- **Texto em estudo**

May 27, 2008

Sinestésica

Category: Processo Criativo — bensimon @ 5:37 pm

Será que eu vou arruinar tudo se ficar ouvindo Sigur Rós durante o processo criativo? Vá que apareça no meio da história um fiorde absolutamente sem contexto.

May 26, 2008

Quando se tem outras coisas

Category: Mondo Literário, Processo Criativo — bensimon @ 7:47 pm

Quase ninguém pode se dar ao luxo de não fazer outras coisas, e escrever e basta. O pior de tudo é que, quando se tem outras coisas, além de tomarem algum tempo, acabam sendo de mais simples execucação e por isso, na grande fila de tarefas, tomam a frente. É porque o processo criativo tem esse tempo morto, que na verdade morto não é, esse tempo circular ou espiralado em que parece que nada evolui. Lidar com ele é complicado para quem não resiste ao prazer de riscar (literalmente) as obrigações da lista de obrigações. “Capítulo tal” é sempre o mais difícil de riscar. Mas vamos lá. Faltam dez. E dez é sempre contagem regressiva.

- **Material fornecido**
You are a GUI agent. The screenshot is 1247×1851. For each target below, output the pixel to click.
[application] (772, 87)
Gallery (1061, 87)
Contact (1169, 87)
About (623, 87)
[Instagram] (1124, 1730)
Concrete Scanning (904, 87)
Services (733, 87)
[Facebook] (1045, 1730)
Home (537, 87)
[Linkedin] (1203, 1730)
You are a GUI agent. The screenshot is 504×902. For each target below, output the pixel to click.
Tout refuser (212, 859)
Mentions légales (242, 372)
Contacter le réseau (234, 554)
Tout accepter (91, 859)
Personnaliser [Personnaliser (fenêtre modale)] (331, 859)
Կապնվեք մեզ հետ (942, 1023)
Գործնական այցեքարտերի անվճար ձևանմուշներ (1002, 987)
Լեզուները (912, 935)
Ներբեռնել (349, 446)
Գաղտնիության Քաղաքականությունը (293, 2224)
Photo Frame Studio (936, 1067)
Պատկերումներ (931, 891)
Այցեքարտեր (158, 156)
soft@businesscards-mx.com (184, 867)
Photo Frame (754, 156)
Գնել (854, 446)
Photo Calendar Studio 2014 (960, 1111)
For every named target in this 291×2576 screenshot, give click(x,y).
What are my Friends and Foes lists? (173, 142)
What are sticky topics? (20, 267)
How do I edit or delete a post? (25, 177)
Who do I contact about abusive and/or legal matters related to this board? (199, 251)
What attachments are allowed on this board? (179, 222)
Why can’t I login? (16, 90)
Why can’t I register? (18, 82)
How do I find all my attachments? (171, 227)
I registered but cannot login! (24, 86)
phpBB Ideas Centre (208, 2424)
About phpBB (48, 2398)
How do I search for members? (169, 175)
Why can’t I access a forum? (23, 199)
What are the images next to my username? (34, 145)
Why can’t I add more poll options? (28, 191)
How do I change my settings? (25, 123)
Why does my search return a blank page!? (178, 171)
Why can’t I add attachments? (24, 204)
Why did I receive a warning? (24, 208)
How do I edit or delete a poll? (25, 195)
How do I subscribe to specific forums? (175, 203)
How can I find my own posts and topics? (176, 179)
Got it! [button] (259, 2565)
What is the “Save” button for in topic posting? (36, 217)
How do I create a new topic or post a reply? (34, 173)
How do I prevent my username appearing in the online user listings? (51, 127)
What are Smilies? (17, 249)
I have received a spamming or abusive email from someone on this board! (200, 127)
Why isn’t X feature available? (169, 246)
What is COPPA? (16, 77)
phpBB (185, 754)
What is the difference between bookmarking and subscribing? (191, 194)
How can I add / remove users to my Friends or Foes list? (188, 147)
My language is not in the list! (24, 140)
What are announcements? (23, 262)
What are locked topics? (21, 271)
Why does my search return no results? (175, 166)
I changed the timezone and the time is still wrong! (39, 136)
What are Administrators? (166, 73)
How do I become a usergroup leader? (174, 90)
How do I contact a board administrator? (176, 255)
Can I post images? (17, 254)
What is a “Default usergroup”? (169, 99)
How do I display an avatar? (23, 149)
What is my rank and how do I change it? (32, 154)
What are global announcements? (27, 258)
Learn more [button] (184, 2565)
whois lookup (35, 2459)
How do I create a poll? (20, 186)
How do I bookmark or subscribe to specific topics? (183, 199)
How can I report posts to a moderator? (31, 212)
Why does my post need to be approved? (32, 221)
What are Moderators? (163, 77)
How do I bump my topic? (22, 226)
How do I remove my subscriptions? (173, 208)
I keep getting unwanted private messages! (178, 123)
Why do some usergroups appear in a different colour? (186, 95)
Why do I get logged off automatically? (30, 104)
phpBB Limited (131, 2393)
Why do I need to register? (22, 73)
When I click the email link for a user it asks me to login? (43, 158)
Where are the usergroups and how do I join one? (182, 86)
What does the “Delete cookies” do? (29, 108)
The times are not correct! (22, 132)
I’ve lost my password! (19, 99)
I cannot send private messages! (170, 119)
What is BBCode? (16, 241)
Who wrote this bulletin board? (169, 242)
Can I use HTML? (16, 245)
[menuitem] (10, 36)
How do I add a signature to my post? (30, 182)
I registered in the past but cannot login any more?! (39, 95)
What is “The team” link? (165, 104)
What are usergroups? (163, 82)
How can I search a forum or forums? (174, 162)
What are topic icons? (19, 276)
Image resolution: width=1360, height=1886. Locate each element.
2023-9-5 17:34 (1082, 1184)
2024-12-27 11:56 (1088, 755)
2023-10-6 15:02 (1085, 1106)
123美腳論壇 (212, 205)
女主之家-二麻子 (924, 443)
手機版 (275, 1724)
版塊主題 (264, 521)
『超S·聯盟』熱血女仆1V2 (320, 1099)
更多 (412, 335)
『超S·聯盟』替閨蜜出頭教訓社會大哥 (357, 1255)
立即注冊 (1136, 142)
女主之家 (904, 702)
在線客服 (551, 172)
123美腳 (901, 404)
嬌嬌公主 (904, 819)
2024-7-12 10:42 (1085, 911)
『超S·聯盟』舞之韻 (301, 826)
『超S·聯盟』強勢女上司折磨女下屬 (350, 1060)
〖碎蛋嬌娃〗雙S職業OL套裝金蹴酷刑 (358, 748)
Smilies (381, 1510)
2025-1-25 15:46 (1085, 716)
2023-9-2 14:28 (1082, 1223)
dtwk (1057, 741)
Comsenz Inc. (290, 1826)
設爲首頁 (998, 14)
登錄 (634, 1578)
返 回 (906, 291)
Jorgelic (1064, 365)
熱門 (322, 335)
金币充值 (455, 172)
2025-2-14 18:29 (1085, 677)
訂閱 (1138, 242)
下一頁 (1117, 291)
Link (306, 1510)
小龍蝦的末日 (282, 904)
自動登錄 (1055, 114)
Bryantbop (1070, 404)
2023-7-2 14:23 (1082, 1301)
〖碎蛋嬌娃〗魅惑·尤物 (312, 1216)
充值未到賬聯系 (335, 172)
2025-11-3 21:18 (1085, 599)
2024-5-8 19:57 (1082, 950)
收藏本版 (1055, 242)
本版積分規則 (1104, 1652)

- **Tarefas propostas**
**A.** Transcreva, palavra por palavra, o trecho do texto em estudo que vai de "May 26, 2008" até "sempre contagem regressiva.".
**B.** Segundo o texto em estudo, qual banda pode ser ouvida durante o processo criativo?

- **Respostas**
**A.**
May 26, 2008

Quando se tem outras coisas

Category: Mondo Literário, Processo Criativo — bensimon @ 7:47 pm

Quase ninguém pode se dar ao luxo de não fazer outras coisas, e escrever e basta. O pior de tudo é que, quando se tem outras coisas, além de tomarem algum tempo, acabam sendo de mais simples execucação e por isso, na grande fila de tarefas, tomam a frente. É porque o processo criativo tem esse tempo morto, que na verdade morto não é, esse tempo circular ou espiralado em que parece que nada evolui. Lidar com ele é complicado para quem não resiste ao prazer de riscar (literalmente) as obrigações da lista de obrigações. “Capítulo tal” é sempre o mais difícil de riscar. Mas vamos lá. Faltam dez. E dez é sempre contagem regressiva.

**B.** Sigur Rós.